Founded | 1967 |
---|---|
Founder | Roy Prosterman |
Type |
Non-operating private foundation (IRS exemption status): 501(c)(3) |
Focus | Land rights, Women's rights, Ending poverty |
Location | |
Key people
|
Chris Jochnick, President and CEO Roy Prosterman, Founder and Chairman Emeritus Tim Hanstad, Co-Founder and Senior Advisor |
Slogan | "Securing land rights for the world's poorest people" |
Website | www.landesa.org Donate |
Landesa Rural Development Institute is a nonprofit organization that partners with governments and local organizations to secure legal land rights for world’s poorest families. Since 1967, Landesa has helped more than 100 million poor families in 35 countries gain legal control over their land. When families have secure rights to land, they can invest in their land to sustainably increase their harvests and reap the benefits—improved nutrition, health, education, and dignity.
Landesa partners with governments, world leaders, NGOs, foundations, donor agencies such as the World Bank, USAID, Bill & Melinda Gates Foundation, the United Nations Food and Agriculture Organization and others to design and implement land laws, policies and programs that provide opportunity, further economic growth and promote social justice through land rights.
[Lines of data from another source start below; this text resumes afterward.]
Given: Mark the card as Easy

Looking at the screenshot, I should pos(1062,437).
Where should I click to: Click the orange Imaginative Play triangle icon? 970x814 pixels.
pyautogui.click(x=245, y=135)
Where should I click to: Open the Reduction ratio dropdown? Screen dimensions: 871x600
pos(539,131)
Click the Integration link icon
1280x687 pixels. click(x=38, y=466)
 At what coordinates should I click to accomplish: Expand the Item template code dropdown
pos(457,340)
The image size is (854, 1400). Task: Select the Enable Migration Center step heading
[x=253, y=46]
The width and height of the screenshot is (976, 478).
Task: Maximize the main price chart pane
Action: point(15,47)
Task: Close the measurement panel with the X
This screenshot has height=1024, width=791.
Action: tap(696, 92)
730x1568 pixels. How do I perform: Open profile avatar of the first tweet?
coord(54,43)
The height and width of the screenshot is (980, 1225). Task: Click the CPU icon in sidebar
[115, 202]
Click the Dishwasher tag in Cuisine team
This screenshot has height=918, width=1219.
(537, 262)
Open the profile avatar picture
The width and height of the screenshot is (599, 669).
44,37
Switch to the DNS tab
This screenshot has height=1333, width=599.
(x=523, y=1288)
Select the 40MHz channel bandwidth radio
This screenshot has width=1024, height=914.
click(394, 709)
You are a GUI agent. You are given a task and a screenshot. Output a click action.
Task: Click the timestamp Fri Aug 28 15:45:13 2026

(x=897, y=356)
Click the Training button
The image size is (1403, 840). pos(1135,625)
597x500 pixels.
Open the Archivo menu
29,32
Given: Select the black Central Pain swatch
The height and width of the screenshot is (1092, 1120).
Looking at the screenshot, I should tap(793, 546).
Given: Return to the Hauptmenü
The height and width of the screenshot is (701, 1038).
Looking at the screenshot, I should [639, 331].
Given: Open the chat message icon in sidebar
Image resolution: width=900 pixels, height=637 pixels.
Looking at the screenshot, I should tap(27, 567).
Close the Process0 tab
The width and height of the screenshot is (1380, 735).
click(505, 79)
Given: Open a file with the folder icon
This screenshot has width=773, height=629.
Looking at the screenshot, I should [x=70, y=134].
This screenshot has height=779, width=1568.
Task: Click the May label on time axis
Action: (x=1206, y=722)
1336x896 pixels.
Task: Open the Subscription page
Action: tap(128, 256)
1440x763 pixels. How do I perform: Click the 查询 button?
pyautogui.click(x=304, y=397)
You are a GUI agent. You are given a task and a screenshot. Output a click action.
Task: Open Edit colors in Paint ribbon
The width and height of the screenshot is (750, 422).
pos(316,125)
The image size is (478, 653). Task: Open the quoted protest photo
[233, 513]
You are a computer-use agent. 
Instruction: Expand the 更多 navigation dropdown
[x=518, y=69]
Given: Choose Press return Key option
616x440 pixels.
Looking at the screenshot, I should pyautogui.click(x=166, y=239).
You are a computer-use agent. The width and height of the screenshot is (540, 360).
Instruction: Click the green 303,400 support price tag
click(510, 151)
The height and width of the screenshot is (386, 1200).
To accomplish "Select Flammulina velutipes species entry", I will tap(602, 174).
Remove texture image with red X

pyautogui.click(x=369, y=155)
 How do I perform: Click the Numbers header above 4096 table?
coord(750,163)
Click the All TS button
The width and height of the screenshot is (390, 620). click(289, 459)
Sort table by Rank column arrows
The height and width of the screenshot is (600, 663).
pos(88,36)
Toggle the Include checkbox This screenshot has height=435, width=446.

Based in Seattle, Landesa has program offices in Beijing, China; Bangalore, Bhubaneswar, Delhi, Hyderabad, and Kolkata, India. Landesa currently works in China, Ethiopia, India, Kenya, Liberia, Rwanda, and Uganda.
Landesa was founded as the Rural Development Institute in 1967 by Professor Roy Prosterman, a Harvard Law School graduate who left his Wall Street career at Sullivan & Cromwell to teach at the University of Washington School of Law where he established the Law in Sustainable Development Program. Troubled by the escalating Vietnam War, Prosterman recognized that secure land rights could provide the rural poor a place to grow food to feed their family and a foundation to raise themselves out of poverty without being forced to join the Viet Cong. His “land to the tiller” program led to a 30% increase in rice production, and an 80% decrease in Viet Cong recruitment.
Since its founding, Landesa has had one specific goal: securing land rights for the world’s poorest people. This is because more than two billion people lives in extreme poverty, surviving on $2 a day or less. Of those, more than 75 percent live in rural areas and rely on agriculture for their sustenance. Most do not have secure rights to land and therefore, limited opportunity to build a better future for themselves and their family. True ownership of land in the developing world determines access to shelter, income, education, healthcare, and improves economic and nutritional security.